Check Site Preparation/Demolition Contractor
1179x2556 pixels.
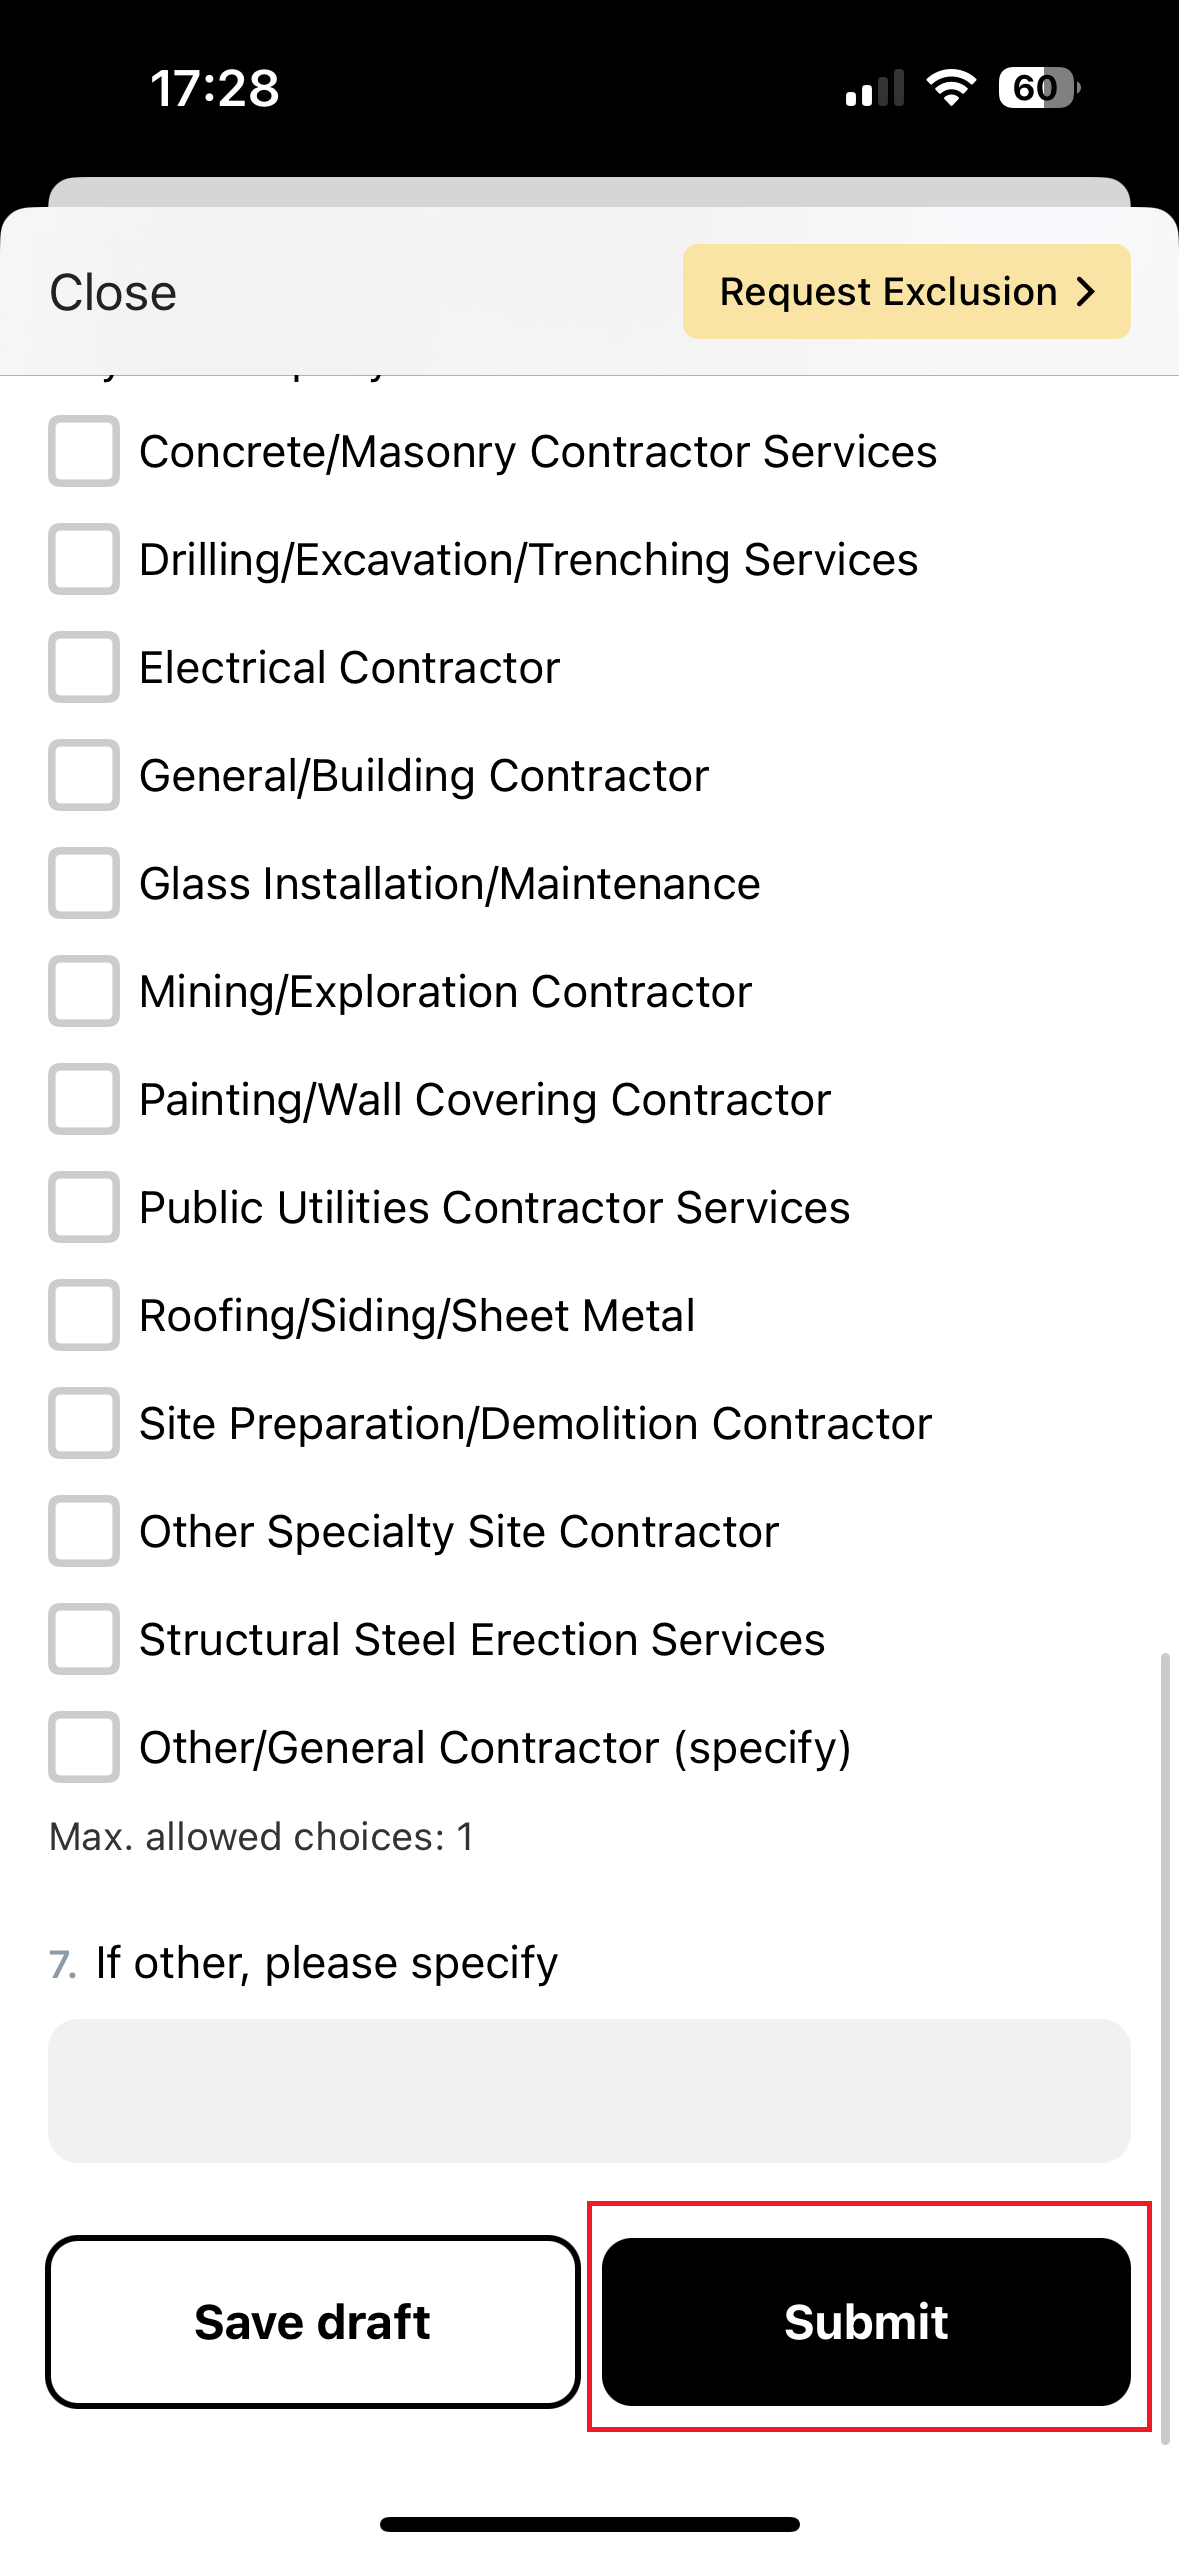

--

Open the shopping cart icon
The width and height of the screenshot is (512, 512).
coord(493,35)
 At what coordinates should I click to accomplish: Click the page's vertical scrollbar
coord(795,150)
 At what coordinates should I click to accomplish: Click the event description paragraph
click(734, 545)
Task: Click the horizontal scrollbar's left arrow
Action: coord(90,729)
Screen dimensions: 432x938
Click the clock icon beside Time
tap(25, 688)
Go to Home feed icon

...

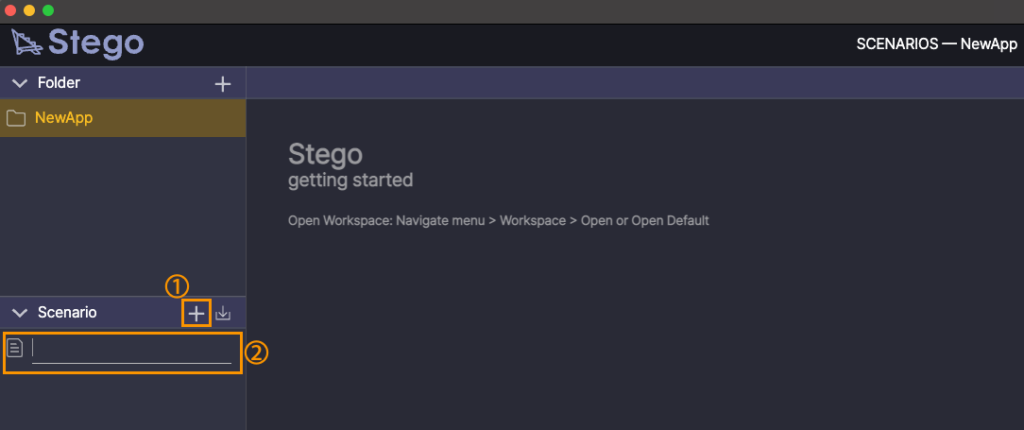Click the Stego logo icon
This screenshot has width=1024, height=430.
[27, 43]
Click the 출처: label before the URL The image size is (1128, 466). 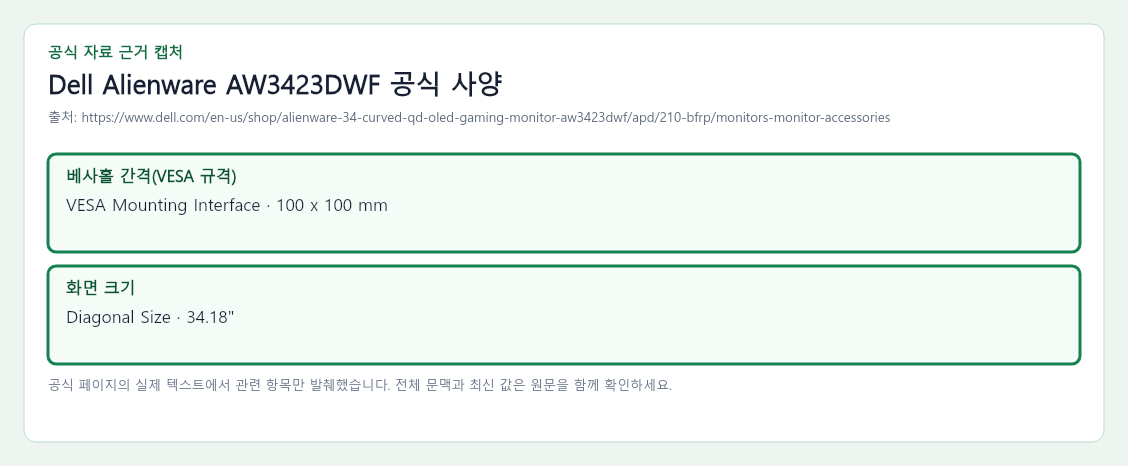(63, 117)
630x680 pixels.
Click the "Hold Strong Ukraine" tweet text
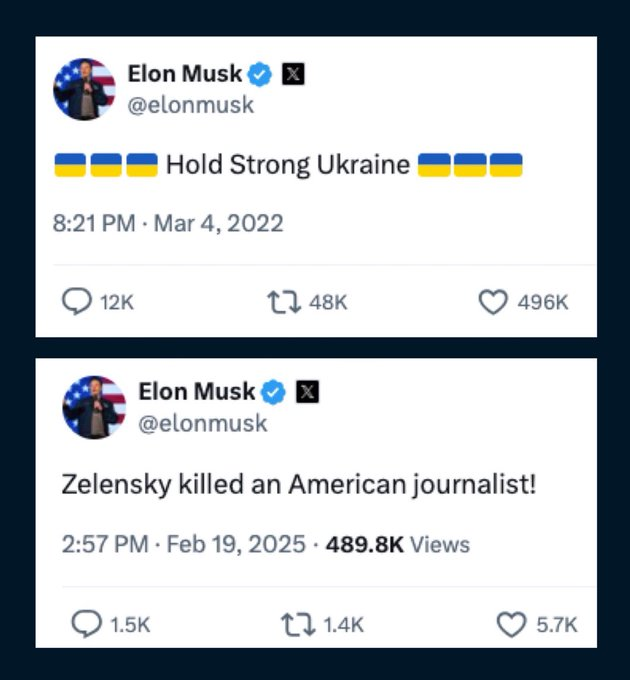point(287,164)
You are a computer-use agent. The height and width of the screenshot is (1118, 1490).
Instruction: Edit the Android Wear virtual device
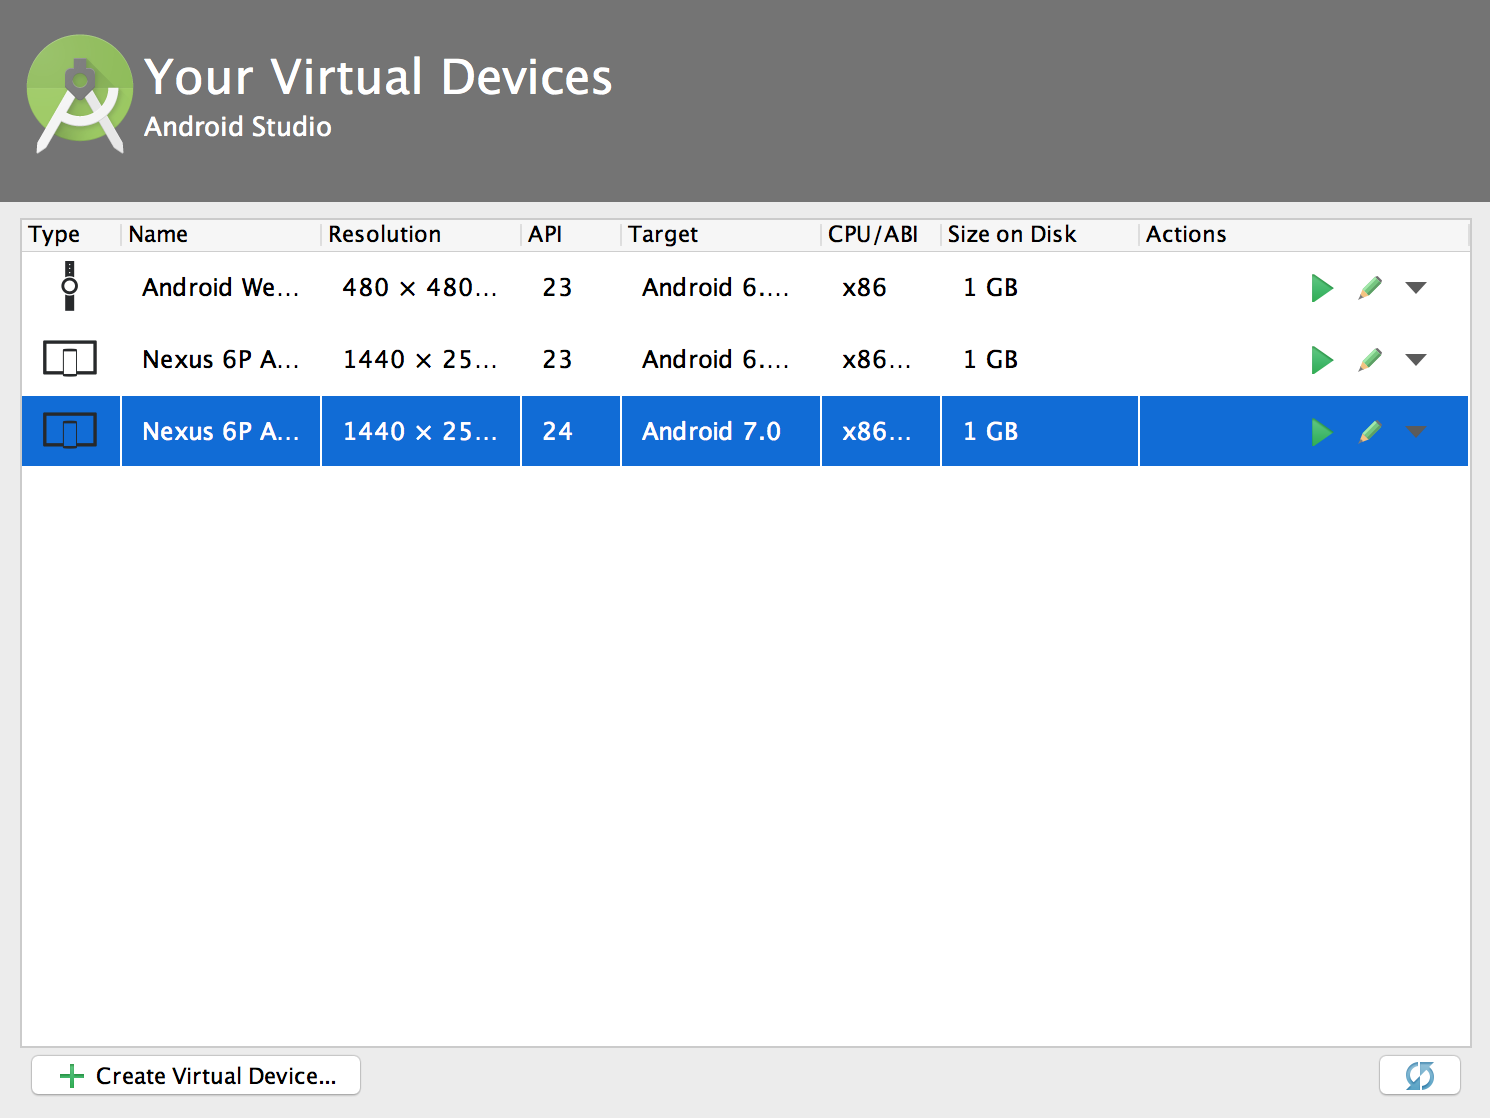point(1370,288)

**Directions for this task:** Among the entries above, copy exactly only the lines starting with the one containing "page's vertical scrollbar" and going through the one containing "Go to Home feed icon", both ends included.

**Answer box:**
 At what coordinates should I click to accomplish: Click the page's vertical scrollbar
coord(795,150)
 At what coordinates should I click to accomplish: Click the event description paragraph
click(734, 545)
Task: Click the horizontal scrollbar's left arrow
Action: coord(90,729)
Screen dimensions: 432x938
Click the clock icon beside Time
tap(25, 688)
Go to Home feed icon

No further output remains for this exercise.